• Work item: What is needed is a faithful transcription of all the data below, pictures excluded.

[Data excerpts — start]

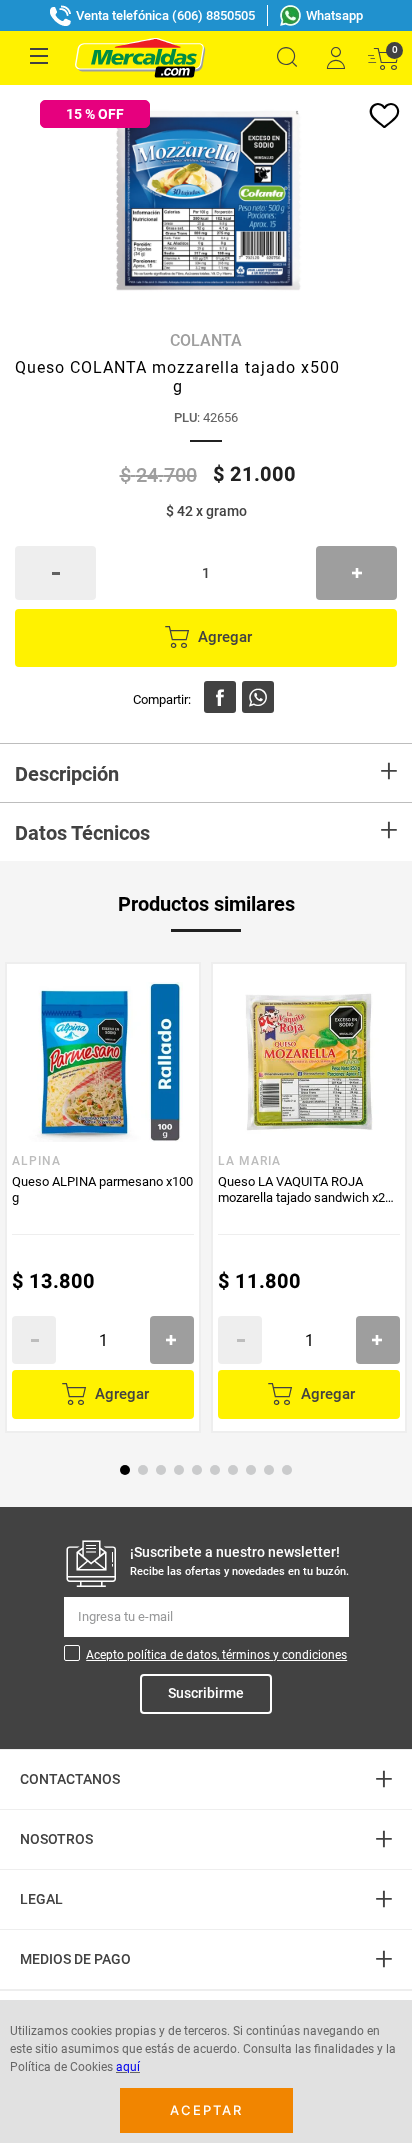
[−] (55, 573)
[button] (287, 57)
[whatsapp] (258, 697)
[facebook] (220, 697)
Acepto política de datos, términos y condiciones (216, 1655)
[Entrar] (335, 58)
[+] (356, 573)
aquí (128, 2067)
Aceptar (206, 2110)
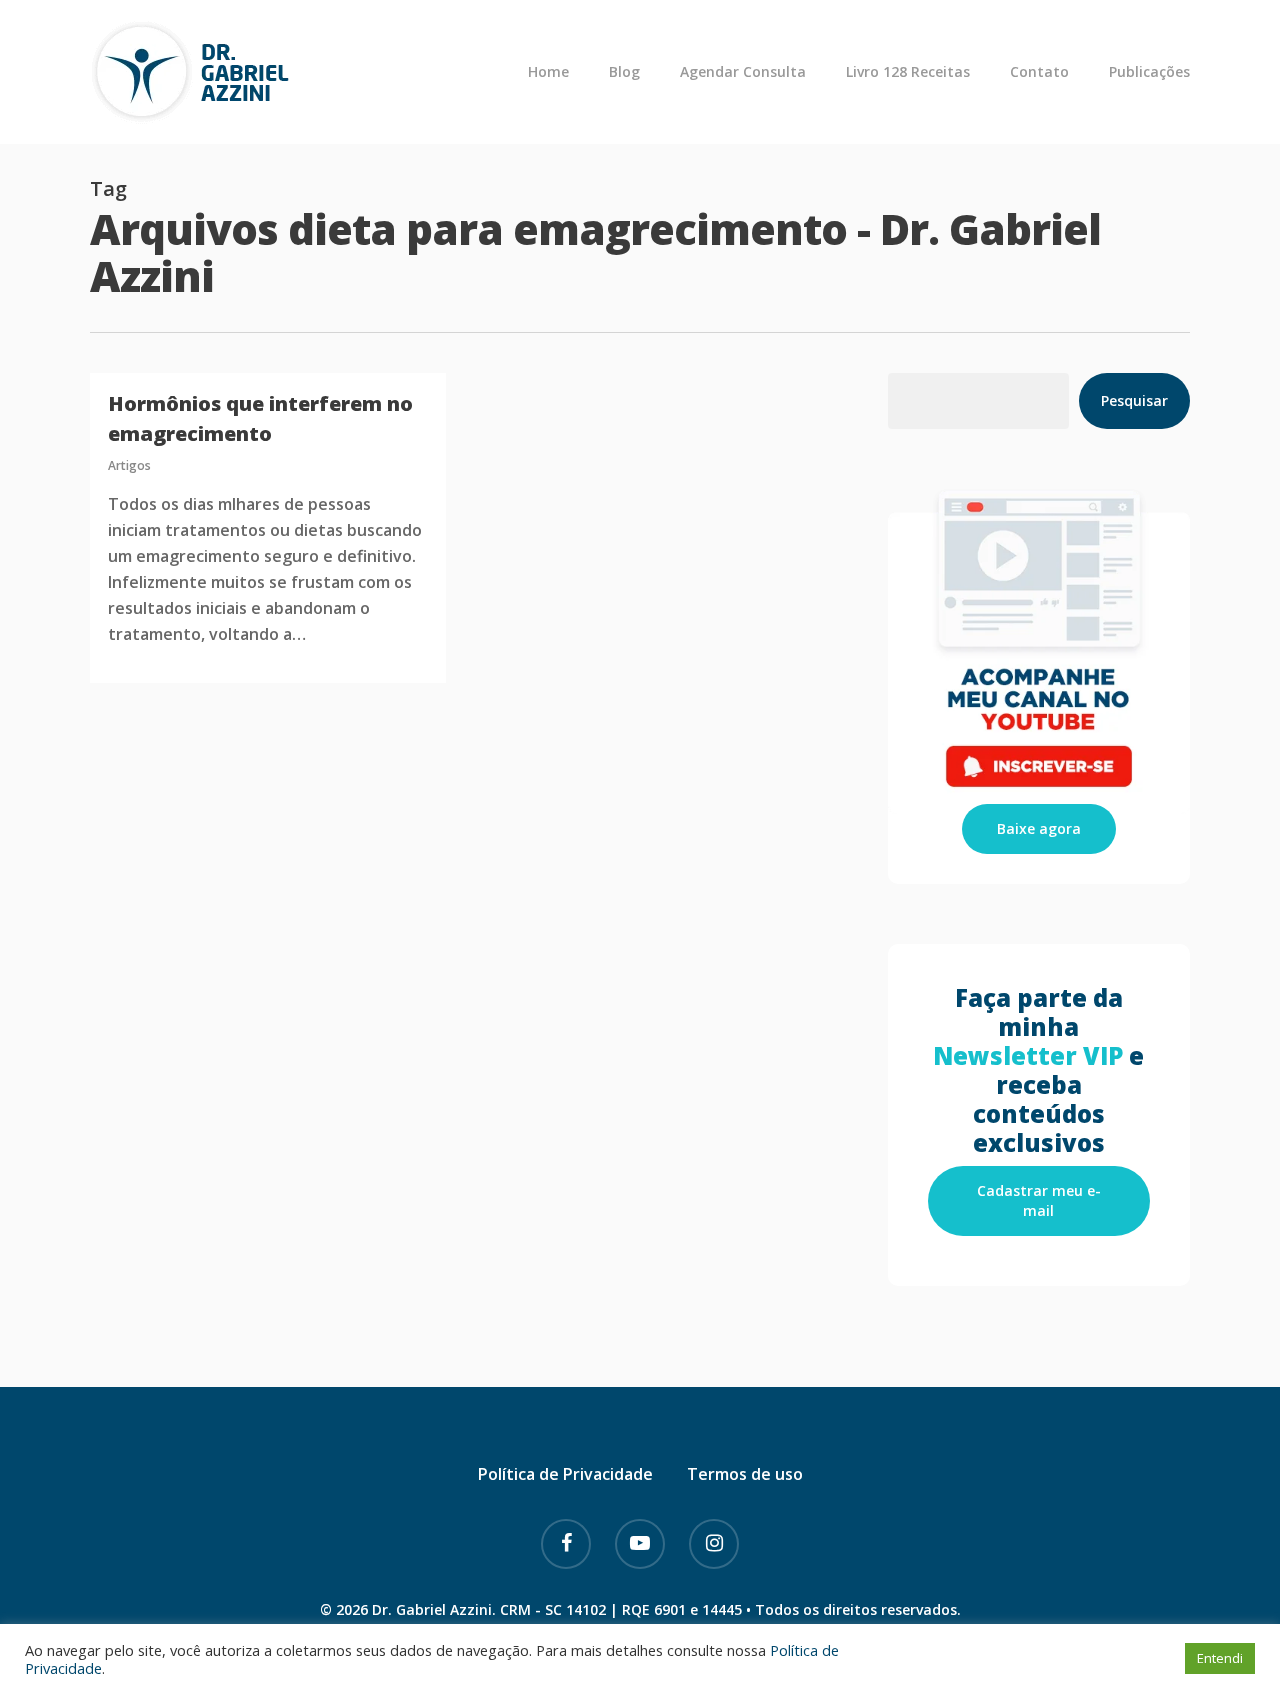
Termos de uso (745, 1474)
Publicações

[Data excerpts — finish]

• Your response:
[−] (55, 573)
[button] (287, 57)
[whatsapp] (258, 697)
[facebook] (220, 697)
Acepto política de datos, términos y condiciones (216, 1655)
[Entrar] (335, 58)
[+] (356, 573)
aquí (128, 2067)
Aceptar (206, 2110)
Termos de uso (745, 1474)
Publicações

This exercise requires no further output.